The Differences Between Exfoliative Cheilitis and Factitial Cheilitis, Also Its Association with B12 Deficiency: A Review Article

1. Absract

1.1. Background: Cheilitis is generally an inflammation that occurs in the vermillion border of the lips. Exfoliative Cheilitis is a chronic disease that occurs locally only on the vermillion border of the lips, which until now the exact cause has not been identified. Exfoliative cheilitis often has clinical symptoms similar to other diseases, one of which is Factitial Cheilitis. Factitial Cheilitis often occurs in adolescent to adult women.

1.2. Objectives: Difference Exfoliative cheilitis and Factitial Cheilitis, also its association with B12 deficiency.

1.3. Discussion: Clinical symptoms of exfoliative cheilitis are often the same as factual cheilitis, however trigger factors such as recent psychosocial stressors are temporarily linked to the emergence of self-injurious behavior which is one of the factors causing factual cheilitis. In contrast, exfoliative cheilitis did not show a gender predisposition. Micronutrient factors deficiencies that have been associated with cheilitis leading to anaemia are iron, folate, vitamin B12, vitamin A, and zinc.

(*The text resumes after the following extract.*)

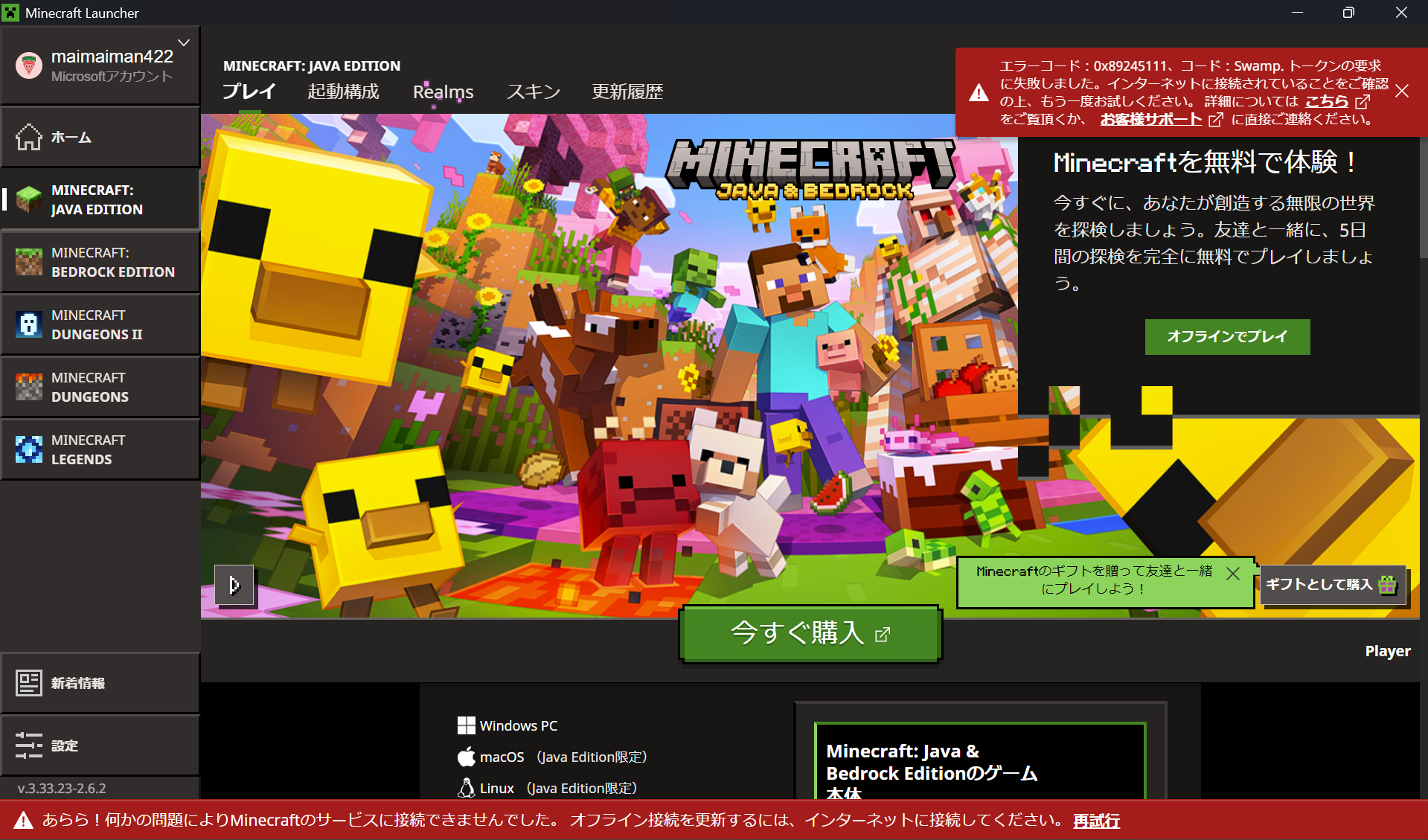Click the オフラインでプレイ button
Viewport: 1428px width, 840px height.
1227,336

Folate and vitamin B12 are essential for cellular proliferation and erythropoiesis, and their deficiency can depress cellmediated immunity.

1.4. Conclusion: factitial cheilitis is a chronic condition characterized by hardening of the skin, hyperkeratosis, and ulceration that befell the patient as a result of self-injurious. In contrast to exfoliative cheilitis was contact (allergic and irritant), and nutrition factors Deficiency B12have been associated with cheilitis.

Keywords:

Cheilitis; Exfoliative cheilitis; Factitial cheilitis; B12 deficiency

2. Introduction

Cheilitis is a term describing lip inflammation of various etiologies, which occurs relatively often. The disease may appear as an isolated condition or as part of certain systemic diseases or conditions. It may be part of a clinical picture or an accompanying condition. Cheilitis can co-occur with many conditions including anemia, oral candidiasis, atopy, contact reaction to an irritant or allergen (e.g., to cosmetics), drug intake (e.g., retinoids) [1, 2]. Cheilitis is generally an inflammation that occurs on the vermillion border of the lips. Exfoliative Cheilitis is a chronic disease that occurs locally only on the vermillion border of the lips, which until now the exact cause has not been identified[3, 4]. Exfoliative cheilitis often has clinical symptoms similar to other diseases, one of which is Factitial Cheilitis. Factitial Cheilitis often occurs in adolescent to adult women. Many factors are closely related to the disease, such as psychological factors and stress. People who experience Factitial Cheilitis are often found to have psychological disorders, excessive anxiety or psychosocial stress.

3. Discussion

3.1. Difference of Factitial Cheilitis and Exvoliative Cheilitis Factitial cheilitis is a rare condition characterized by cyclic and persistent exfoliation of excess keratin due to behaviors such as persistent licking, sucking, biting, and tearing of the lips. Apart from excess keratin, the symptoms that often appear are dry and scaly lips which can cause crusting, cracking, and bleeding due to the cyclical nature of the self-injurious behaviour. Pain and difficulty smiling, talking, or eating can occur in severe cases. Other significant issues include aesthetic issues contributing to initial sustained behaviour. Some cases of factual cheilitis can be found as exfoliative cheilitis [9, 10]. Exfoliative cheilitis had clinical manifestation of lip inflammation, constant desquamation, sometimes just one lip, usually the lower one. This form usually occurs among young people who frequently moisturize their lips, followed by people with vitamin B12 or iron deficiency, oral candidiasis, patients with allergies. Another case is patients with HIV and associated with candida infection. Exfoliative cheilitis common manifestation is peeling of the vermilion (lip border) [11]. Consequently, exfoliative cheilitis can only represent a histological diagnosis, and only through a correlation with clinical and psychosocial behaviour in factitial cheilitis (Broke, 1978). The difference between exfoliative and factitial cheilitis is very important to understand; If the initial etiology is not considered in the differential diagnosis, in fact, cheilitis is often found that psychosocial factors play a major role. Indeed, factual cheilitis is often diagnosed initially as exfoliative cheilitis; further examination will be able to determine whether the diagnosis is factilitis cheilitis or exfoliative cheilitis[12, 13].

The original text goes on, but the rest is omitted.